American photographer Eric Pickergill |
fuck the phone. turning us all into cyborgs, checking news feeds and updates first thing in the morning and right before i sleep. stealing my attention with bits of information irrelevant but just enough to keep the time passing by. its notifications buzzing like pieces of food dropped into the rat cage, constantly by my side like a kids blanket but providing little warmth and comfort. little piece of shit computer by my side, listening in and containing my information of who i like, what i read, how i work and needing care just like a living being. i plug it in and feed it energy at night and fetch for it when i first wake. it shining light capturing the little bit of attention i have left for the rest of the things that are needing water and love and energy.
its all gonna kills us. not only is change the only thing that is constant, death is the only inevitable outcome in it all. no matter how we play the game, it all ends the same. knowing this what can we do about it? should it be more or less serious? do we make efforts to be remembered and if so by whom and for how long? do we make others our friends, keep foes at a distance, surround ourselves with those that love us and be upstanding citizens. do we keep amassing even when we have had enough? how much is enough, and what to do with it when it bubbles over? when it sits in the corners and molds over, it will all disintegrate, it will all eventually go away or we will go away first and then it will be no longer. dont covet the things. dont covet them.

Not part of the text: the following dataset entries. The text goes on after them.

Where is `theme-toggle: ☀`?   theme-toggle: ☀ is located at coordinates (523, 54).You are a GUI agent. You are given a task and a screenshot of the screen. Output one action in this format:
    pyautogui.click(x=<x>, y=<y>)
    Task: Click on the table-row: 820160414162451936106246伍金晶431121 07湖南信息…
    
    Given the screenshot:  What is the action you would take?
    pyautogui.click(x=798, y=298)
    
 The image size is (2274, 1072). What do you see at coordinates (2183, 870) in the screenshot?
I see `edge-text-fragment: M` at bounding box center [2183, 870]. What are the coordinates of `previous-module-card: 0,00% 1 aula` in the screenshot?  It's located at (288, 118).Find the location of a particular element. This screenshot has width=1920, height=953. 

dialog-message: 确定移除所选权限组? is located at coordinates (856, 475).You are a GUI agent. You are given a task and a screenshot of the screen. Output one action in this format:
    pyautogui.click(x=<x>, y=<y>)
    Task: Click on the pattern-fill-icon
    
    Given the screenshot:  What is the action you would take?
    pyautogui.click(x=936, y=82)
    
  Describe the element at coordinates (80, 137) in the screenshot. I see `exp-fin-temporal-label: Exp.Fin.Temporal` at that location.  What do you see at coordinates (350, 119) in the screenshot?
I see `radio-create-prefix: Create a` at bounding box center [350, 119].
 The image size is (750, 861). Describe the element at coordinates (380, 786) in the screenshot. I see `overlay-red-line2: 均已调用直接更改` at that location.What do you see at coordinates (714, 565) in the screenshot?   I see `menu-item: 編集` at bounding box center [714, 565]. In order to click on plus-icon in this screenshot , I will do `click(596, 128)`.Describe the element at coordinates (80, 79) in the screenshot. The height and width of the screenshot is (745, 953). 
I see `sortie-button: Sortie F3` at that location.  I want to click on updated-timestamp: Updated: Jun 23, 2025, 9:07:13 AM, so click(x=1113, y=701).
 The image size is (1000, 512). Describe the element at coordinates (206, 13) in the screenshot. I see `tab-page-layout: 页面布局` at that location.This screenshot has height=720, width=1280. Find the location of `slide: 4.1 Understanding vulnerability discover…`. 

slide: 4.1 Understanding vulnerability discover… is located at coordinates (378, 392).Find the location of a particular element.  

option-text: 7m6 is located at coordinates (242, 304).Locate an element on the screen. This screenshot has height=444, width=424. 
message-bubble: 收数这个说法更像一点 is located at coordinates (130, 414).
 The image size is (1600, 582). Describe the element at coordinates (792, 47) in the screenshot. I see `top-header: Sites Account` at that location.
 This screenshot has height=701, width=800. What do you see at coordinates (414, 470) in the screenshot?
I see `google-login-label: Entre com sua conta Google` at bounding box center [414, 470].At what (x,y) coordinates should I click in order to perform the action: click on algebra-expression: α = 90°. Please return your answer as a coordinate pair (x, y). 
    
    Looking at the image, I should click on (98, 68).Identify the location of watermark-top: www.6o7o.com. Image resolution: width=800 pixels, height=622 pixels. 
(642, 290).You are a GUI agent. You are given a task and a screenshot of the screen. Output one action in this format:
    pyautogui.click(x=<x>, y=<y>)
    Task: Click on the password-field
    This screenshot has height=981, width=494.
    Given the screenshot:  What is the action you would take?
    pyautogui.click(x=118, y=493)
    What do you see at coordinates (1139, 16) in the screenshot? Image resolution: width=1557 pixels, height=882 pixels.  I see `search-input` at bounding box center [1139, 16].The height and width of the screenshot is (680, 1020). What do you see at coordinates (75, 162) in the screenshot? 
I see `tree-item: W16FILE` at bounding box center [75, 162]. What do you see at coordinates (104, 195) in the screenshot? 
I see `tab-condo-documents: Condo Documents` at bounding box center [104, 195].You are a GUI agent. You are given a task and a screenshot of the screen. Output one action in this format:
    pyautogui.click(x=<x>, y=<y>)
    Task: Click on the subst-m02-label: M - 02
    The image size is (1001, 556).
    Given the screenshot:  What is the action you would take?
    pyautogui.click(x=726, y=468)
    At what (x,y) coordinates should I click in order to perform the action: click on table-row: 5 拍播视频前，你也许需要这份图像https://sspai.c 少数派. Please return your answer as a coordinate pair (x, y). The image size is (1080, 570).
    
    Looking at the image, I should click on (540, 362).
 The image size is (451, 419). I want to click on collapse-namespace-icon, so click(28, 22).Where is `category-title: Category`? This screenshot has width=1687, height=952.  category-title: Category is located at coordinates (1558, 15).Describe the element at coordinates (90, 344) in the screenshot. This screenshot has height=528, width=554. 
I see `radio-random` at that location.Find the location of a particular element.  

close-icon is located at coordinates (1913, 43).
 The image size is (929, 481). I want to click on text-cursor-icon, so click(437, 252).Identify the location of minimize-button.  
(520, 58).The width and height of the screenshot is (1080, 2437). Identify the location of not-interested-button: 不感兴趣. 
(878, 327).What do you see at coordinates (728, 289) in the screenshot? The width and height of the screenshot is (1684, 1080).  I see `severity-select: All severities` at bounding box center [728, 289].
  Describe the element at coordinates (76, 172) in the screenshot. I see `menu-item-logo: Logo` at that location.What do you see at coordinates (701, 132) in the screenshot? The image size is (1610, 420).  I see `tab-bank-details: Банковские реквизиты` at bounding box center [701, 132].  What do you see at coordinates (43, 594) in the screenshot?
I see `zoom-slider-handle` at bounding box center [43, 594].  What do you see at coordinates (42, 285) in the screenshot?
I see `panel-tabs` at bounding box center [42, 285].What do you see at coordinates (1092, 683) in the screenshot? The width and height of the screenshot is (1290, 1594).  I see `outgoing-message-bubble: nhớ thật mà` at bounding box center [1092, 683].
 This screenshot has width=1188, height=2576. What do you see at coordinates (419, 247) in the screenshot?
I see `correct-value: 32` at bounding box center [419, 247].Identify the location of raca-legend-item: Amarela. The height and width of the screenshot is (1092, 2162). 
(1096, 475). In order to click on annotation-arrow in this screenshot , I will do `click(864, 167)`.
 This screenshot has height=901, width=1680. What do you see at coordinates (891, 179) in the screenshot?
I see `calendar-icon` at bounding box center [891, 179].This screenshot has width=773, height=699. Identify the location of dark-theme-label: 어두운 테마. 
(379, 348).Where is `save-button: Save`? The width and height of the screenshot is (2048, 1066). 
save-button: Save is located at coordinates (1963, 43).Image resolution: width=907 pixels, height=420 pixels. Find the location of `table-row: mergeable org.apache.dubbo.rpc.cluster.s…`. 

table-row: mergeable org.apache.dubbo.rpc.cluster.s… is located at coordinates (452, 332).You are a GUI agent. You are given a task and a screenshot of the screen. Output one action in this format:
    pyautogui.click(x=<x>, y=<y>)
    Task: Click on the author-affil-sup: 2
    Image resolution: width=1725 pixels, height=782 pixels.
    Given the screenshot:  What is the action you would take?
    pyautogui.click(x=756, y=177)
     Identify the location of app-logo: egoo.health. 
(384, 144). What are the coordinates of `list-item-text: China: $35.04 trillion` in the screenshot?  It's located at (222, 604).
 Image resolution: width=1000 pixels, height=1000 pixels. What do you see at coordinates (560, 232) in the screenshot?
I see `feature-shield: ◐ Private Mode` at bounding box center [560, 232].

it comes at times, clarity. like seeing a way out of a maze, light at the end of a tunnel. the aha moment, and thats it. its figured out, you know it although you cannot put a word to it, and then it fades. like the anger before, like the problems you had, like the thunderstorm that raged so hard. it fades. into the mist you return, head on with the daily grind, the struggles with the kid, with your job with the neighbor. these distractions, like the phone, to fill in the gaps between clarity and complete loss. those grinds hold it all as well, in each moment is everything and nothing, fighting for the light of day and its meaning is for you to decide.